TUGAS WAJIB >>
Tentukan apakah setiap pernyataan berikut sesuai dengan teks tentang sejarah GMIM, lalu jawab ya atau tidak disertai kutipan kata-kata teks yang menjadi dasarnya: (a) GMIM memiliki 939 gedung gereja yang tersebar di tanah Minahasa, Manado, dan Bitung; (b) pembaptisan jemaat mula-mula dilakukan oleh Peter Diego De Magelhaes dari gereja Protestan; (c) sejarah jemaat di Wilayah Manado Utara terekam dalam 4 fase penting.

TEKS TAMPILAN >>
————————
GMIM saat ini, gereja dengan 1.000.000 lebih anggota jemaat. Merupakan denominasi terbesar dari organisasi gereja di Indonesia Timur, sekaligus 5 terbesar di Indonesia, setelah Gereja Batak, dengan 939 gedung gereja yang tersebar di tanah Minahasa, Manado, dan Bitung, belum ditambah dengan jemaat-jemaat yang baru berdiri di luar tanah Minahasa. Sebuah bilangan kuantitas sangat fantastis ditilik dari cikal bakal terbentuknya.
Perjalanan sido Tuhan telah sampai dengan gemilang di pesisir Utara Manado. Jazirah-jazirah dulu gelap dalam kultur alifuru dan animism, kini benderangoleh terang Kristus. Kabar baik dan benih kekristenan telah tumbuh dalam kurun empat abad di sini, menjadi aras pelayanan Wilayah GMIM.
Dari 1500 orang dan 2 orang raja sebagai jemaat mula-mula di tahun 1563 yang dibaptis Peter Diego De Magelhaes, di Pantai Singkil Sindulang, kini berkembang menjadi gereja sejuta umat di permulaan millenium ke II tahun 2018.
Dalam catatan sejarah pertumbuhan dan perkembangan aras pelayanan Wilayah Manado Utara pada umumnya terekam setidaknya 6 fase penting dalam lekukan sejarah jemaat-jemaat di sana: Pertama, perjumpaan masyarakat pesisir itu dengan kekristenan yang dimulai dari peristiwa pembaptisan oleh Peter Diego De Magelhaes dari gereja Katolik Roma.
————————
[Data Tersimpan]

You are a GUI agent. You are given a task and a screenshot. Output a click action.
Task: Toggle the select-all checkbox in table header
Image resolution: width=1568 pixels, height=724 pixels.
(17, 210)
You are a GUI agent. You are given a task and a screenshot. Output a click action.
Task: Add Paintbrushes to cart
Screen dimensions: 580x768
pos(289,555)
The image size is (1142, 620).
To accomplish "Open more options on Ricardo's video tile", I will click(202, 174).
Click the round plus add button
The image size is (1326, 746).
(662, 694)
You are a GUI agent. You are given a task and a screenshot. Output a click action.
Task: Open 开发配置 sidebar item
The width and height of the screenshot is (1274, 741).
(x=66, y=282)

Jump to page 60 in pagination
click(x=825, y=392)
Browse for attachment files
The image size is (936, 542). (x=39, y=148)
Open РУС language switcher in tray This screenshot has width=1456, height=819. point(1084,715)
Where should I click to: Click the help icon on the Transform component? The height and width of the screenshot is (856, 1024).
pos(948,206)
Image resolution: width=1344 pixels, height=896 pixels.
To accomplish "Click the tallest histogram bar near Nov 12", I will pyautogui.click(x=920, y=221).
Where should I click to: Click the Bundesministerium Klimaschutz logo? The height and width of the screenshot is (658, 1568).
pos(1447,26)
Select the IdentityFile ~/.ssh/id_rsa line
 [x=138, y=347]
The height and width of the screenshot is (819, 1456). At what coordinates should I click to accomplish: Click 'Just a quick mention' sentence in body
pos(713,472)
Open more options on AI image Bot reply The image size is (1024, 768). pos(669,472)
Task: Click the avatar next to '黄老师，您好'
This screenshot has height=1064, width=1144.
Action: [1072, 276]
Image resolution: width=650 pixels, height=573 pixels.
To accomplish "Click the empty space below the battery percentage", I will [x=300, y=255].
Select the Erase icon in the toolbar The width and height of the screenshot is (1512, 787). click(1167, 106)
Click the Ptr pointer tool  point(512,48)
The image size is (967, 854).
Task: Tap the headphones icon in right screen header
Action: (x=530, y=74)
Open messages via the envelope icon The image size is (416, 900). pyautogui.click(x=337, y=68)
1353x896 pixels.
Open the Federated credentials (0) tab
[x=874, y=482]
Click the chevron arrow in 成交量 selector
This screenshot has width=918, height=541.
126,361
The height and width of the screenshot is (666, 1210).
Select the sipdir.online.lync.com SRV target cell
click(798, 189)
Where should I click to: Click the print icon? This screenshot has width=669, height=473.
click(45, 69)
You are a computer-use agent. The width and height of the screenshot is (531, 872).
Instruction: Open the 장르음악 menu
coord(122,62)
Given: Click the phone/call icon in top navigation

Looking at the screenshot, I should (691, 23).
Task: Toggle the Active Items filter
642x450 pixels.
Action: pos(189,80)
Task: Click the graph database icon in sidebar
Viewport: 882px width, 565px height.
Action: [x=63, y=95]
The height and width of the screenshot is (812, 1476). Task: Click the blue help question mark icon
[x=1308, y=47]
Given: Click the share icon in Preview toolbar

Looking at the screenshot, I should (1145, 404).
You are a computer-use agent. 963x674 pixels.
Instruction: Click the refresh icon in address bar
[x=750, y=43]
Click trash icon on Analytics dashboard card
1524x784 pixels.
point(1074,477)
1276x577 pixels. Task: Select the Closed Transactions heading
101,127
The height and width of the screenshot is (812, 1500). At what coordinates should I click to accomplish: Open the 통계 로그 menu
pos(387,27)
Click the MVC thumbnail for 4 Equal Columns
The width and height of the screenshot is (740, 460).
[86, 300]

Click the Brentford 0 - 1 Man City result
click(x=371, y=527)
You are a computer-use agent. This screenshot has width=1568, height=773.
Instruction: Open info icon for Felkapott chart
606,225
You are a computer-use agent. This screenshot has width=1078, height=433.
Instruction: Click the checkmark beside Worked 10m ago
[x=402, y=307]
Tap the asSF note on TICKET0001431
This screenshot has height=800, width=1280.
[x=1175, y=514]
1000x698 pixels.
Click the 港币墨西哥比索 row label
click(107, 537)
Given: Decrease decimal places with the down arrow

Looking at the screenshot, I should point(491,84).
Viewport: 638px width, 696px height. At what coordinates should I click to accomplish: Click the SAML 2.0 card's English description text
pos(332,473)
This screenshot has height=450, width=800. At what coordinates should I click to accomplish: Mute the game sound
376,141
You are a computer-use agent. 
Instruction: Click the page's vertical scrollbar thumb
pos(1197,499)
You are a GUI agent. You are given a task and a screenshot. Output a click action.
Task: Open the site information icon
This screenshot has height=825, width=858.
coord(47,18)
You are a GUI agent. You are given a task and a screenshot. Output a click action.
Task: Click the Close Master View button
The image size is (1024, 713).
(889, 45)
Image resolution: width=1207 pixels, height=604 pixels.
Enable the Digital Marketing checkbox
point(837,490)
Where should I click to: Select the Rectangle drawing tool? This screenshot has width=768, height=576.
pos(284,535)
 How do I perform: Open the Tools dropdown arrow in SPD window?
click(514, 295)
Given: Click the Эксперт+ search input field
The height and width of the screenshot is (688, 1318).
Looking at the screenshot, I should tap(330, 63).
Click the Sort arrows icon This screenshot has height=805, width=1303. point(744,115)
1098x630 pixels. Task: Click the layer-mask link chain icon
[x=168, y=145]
————————
HASIL LATIHAN >>
(a) Ya: "dengan 939 gedung gereja yang tersebar di tanah Minahasa, Manado, dan Bitung".
(b) Tidak: "pembaptisan oleh Peter Diego De Magelhaes dari gereja Katolik Roma".
(c) Tidak: "terekam setidaknya 6 fase penting".